Records from a dataset
▽

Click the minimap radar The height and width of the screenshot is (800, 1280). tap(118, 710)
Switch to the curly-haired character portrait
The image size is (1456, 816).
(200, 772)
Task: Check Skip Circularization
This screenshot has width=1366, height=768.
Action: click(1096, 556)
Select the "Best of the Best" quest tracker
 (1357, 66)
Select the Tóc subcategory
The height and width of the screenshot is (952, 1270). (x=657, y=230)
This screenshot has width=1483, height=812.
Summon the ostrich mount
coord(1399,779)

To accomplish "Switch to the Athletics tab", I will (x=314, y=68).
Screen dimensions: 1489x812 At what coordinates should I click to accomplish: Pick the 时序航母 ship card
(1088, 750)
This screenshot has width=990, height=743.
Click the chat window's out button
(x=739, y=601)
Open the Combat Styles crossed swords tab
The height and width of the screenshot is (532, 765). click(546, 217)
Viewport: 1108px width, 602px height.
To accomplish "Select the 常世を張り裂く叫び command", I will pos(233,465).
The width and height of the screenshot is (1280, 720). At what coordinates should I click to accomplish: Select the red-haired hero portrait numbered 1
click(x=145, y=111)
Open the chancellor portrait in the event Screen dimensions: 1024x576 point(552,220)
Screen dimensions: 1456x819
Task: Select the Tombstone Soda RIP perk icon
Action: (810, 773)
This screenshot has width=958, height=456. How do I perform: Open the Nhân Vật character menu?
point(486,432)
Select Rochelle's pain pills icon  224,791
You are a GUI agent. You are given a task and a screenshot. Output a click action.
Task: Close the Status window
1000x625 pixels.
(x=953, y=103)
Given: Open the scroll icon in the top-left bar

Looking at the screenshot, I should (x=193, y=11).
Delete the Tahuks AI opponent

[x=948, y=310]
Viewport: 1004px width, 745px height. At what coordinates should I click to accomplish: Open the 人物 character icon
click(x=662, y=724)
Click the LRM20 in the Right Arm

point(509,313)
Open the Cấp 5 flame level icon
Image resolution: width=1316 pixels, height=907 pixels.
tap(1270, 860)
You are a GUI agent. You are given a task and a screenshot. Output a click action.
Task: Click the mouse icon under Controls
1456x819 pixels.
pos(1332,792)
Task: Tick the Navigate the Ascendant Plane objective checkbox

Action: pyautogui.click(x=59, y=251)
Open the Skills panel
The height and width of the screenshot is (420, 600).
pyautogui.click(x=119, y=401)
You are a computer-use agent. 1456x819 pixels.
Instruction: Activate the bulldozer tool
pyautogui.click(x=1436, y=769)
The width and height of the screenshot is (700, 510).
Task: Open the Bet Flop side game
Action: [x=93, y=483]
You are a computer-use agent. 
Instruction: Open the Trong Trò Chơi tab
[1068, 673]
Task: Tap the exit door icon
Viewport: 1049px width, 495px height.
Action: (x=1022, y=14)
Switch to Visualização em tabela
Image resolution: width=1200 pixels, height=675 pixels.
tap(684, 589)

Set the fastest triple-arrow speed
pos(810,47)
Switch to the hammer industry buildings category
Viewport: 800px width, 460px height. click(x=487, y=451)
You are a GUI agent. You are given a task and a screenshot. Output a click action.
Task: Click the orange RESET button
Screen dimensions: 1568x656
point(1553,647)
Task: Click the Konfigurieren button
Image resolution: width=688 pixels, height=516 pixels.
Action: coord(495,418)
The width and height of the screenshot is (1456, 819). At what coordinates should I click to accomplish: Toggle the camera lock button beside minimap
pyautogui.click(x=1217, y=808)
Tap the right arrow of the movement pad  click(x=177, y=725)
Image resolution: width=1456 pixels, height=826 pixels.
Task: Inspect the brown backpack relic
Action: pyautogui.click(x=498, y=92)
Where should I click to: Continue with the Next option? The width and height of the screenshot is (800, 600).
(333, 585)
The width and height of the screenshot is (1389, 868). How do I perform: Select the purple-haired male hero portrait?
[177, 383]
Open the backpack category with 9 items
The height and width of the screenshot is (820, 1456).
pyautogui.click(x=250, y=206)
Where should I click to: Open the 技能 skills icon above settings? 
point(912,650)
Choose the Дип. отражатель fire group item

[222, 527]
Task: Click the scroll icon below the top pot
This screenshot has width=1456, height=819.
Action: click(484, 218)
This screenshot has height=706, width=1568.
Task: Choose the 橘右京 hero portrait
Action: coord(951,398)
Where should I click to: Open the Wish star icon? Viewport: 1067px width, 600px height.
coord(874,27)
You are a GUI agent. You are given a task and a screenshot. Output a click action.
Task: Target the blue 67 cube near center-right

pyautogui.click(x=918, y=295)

△

Reproduce every line of the listing above without changing a single character.

THE RESULT:
Click the minimap radar The height and width of the screenshot is (800, 1280). tap(118, 710)
Switch to the curly-haired character portrait
The image size is (1456, 816).
(200, 772)
Task: Check Skip Circularization
This screenshot has width=1366, height=768.
Action: click(1096, 556)
Select the "Best of the Best" quest tracker
 (1357, 66)
Select the Tóc subcategory
The height and width of the screenshot is (952, 1270). (x=657, y=230)
This screenshot has width=1483, height=812.
Summon the ostrich mount
coord(1399,779)

To accomplish "Switch to the Athletics tab", I will (x=314, y=68).
Screen dimensions: 1489x812 At what coordinates should I click to accomplish: Pick the 时序航母 ship card
(1088, 750)
This screenshot has width=990, height=743.
Click the chat window's out button
(x=739, y=601)
Open the Combat Styles crossed swords tab
The height and width of the screenshot is (532, 765). click(546, 217)
Viewport: 1108px width, 602px height.
To accomplish "Select the 常世を張り裂く叫び command", I will pos(233,465).
The width and height of the screenshot is (1280, 720). At what coordinates should I click to accomplish: Select the red-haired hero portrait numbered 1
click(x=145, y=111)
Open the chancellor portrait in the event Screen dimensions: 1024x576 point(552,220)
Screen dimensions: 1456x819
Task: Select the Tombstone Soda RIP perk icon
Action: (810, 773)
This screenshot has width=958, height=456. How do I perform: Open the Nhân Vật character menu?
point(486,432)
Select Rochelle's pain pills icon  224,791
You are a GUI agent. You are given a task and a screenshot. Output a click action.
Task: Close the Status window
1000x625 pixels.
(x=953, y=103)
Given: Open the scroll icon in the top-left bar

Looking at the screenshot, I should (x=193, y=11).
Delete the Tahuks AI opponent

[x=948, y=310]
Viewport: 1004px width, 745px height. At what coordinates should I click to accomplish: Open the 人物 character icon
click(x=662, y=724)
Click the LRM20 in the Right Arm

point(509,313)
Open the Cấp 5 flame level icon
Image resolution: width=1316 pixels, height=907 pixels.
tap(1270, 860)
You are a GUI agent. You are given a task and a screenshot. Output a click action.
Task: Click the mouse icon under Controls
1456x819 pixels.
pos(1332,792)
Task: Tick the Navigate the Ascendant Plane objective checkbox

Action: pyautogui.click(x=59, y=251)
Open the Skills panel
The height and width of the screenshot is (420, 600).
pyautogui.click(x=119, y=401)
You are a computer-use agent. 1456x819 pixels.
Instruction: Activate the bulldozer tool
pyautogui.click(x=1436, y=769)
The width and height of the screenshot is (700, 510).
Task: Open the Bet Flop side game
Action: [x=93, y=483]
You are a computer-use agent. 
Instruction: Open the Trong Trò Chơi tab
[1068, 673]
Task: Tap the exit door icon
Viewport: 1049px width, 495px height.
Action: (x=1022, y=14)
Switch to Visualização em tabela
Image resolution: width=1200 pixels, height=675 pixels.
tap(684, 589)

Set the fastest triple-arrow speed
pos(810,47)
Switch to the hammer industry buildings category
Viewport: 800px width, 460px height. click(x=487, y=451)
You are a GUI agent. You are given a task and a screenshot. Output a click action.
Task: Click the orange RESET button
Screen dimensions: 1568x656
point(1553,647)
Task: Click the Konfigurieren button
Image resolution: width=688 pixels, height=516 pixels.
Action: coord(495,418)
The width and height of the screenshot is (1456, 819). At what coordinates should I click to accomplish: Toggle the camera lock button beside minimap
pyautogui.click(x=1217, y=808)
Tap the right arrow of the movement pad  click(x=177, y=725)
Image resolution: width=1456 pixels, height=826 pixels.
Task: Inspect the brown backpack relic
Action: pyautogui.click(x=498, y=92)
Where should I click to: Continue with the Next option? The width and height of the screenshot is (800, 600).
(333, 585)
The width and height of the screenshot is (1389, 868). How do I perform: Select the purple-haired male hero portrait?
[177, 383]
Open the backpack category with 9 items
The height and width of the screenshot is (820, 1456).
pyautogui.click(x=250, y=206)
Where should I click to: Open the 技能 skills icon above settings? 
point(912,650)
Choose the Дип. отражатель fire group item

[222, 527]
Task: Click the scroll icon below the top pot
This screenshot has width=1456, height=819.
Action: click(484, 218)
This screenshot has height=706, width=1568.
Task: Choose the 橘右京 hero portrait
Action: coord(951,398)
Where should I click to: Open the Wish star icon? Viewport: 1067px width, 600px height.
coord(874,27)
You are a GUI agent. You are given a task and a screenshot. Output a click action.
Task: Target the blue 67 cube near center-right

pyautogui.click(x=918, y=295)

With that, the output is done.